*Description of the task*
In the records below, rename every "dimensions" to "size" and write the records out again with nothing else changed, leaving out the pictures.

----- Extracted entries

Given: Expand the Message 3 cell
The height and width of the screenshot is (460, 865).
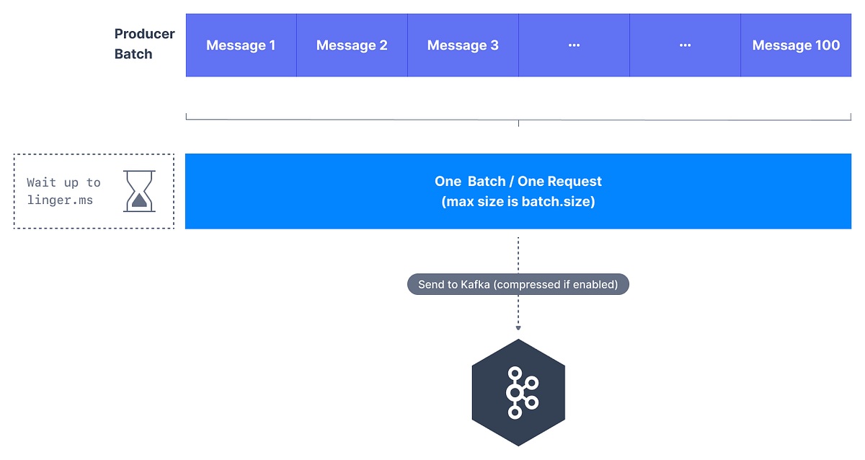Looking at the screenshot, I should pyautogui.click(x=463, y=45).
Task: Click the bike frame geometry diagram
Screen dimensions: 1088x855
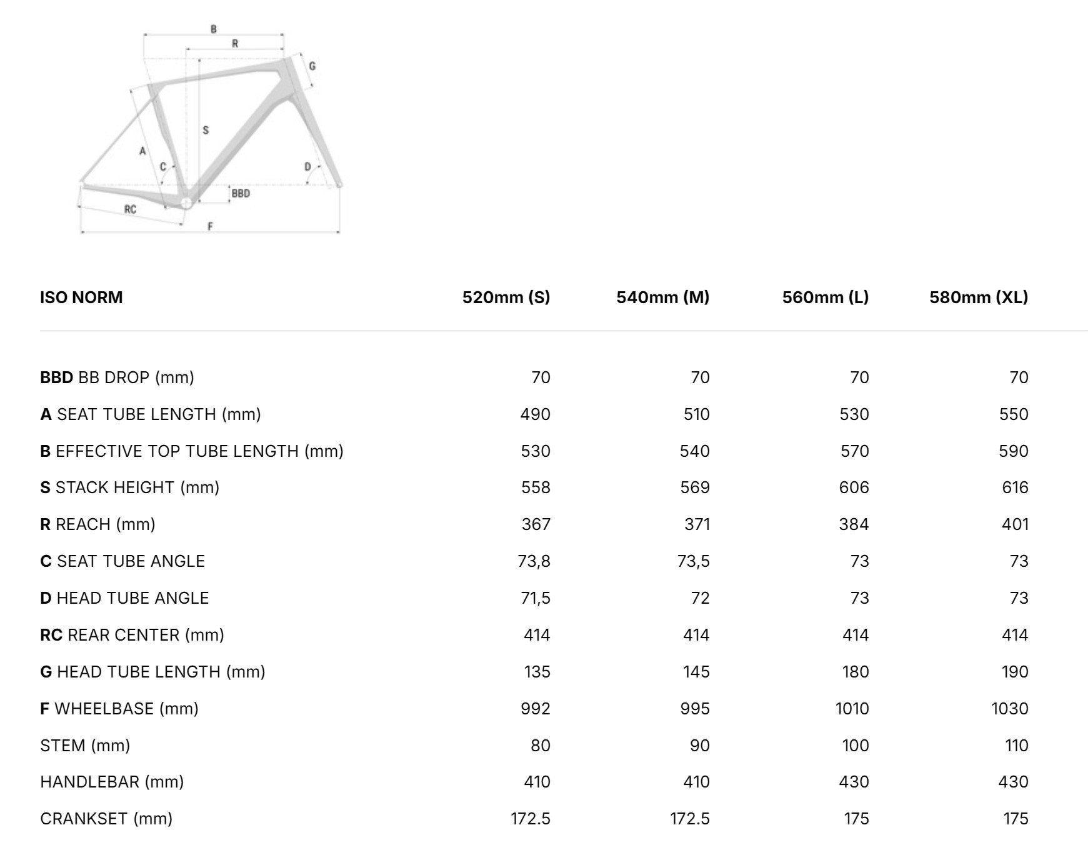Action: point(211,131)
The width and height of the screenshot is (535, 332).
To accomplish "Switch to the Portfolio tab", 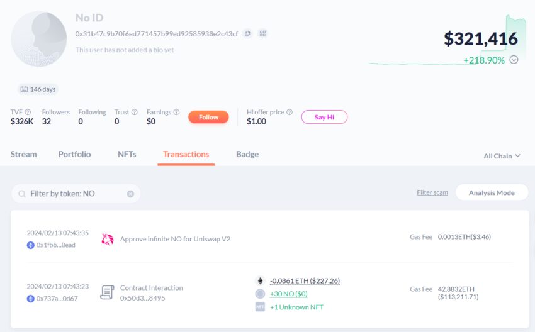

----------

*Expected output*
Given: Expand the Message 3 cell
The height and width of the screenshot is (460, 865).
Looking at the screenshot, I should pyautogui.click(x=463, y=45).
Task: Click the bike frame geometry diagram
Screen size: 1088x855
Action: point(211,131)
The width and height of the screenshot is (535, 332).
To accomplish "Switch to the Portfolio tab", 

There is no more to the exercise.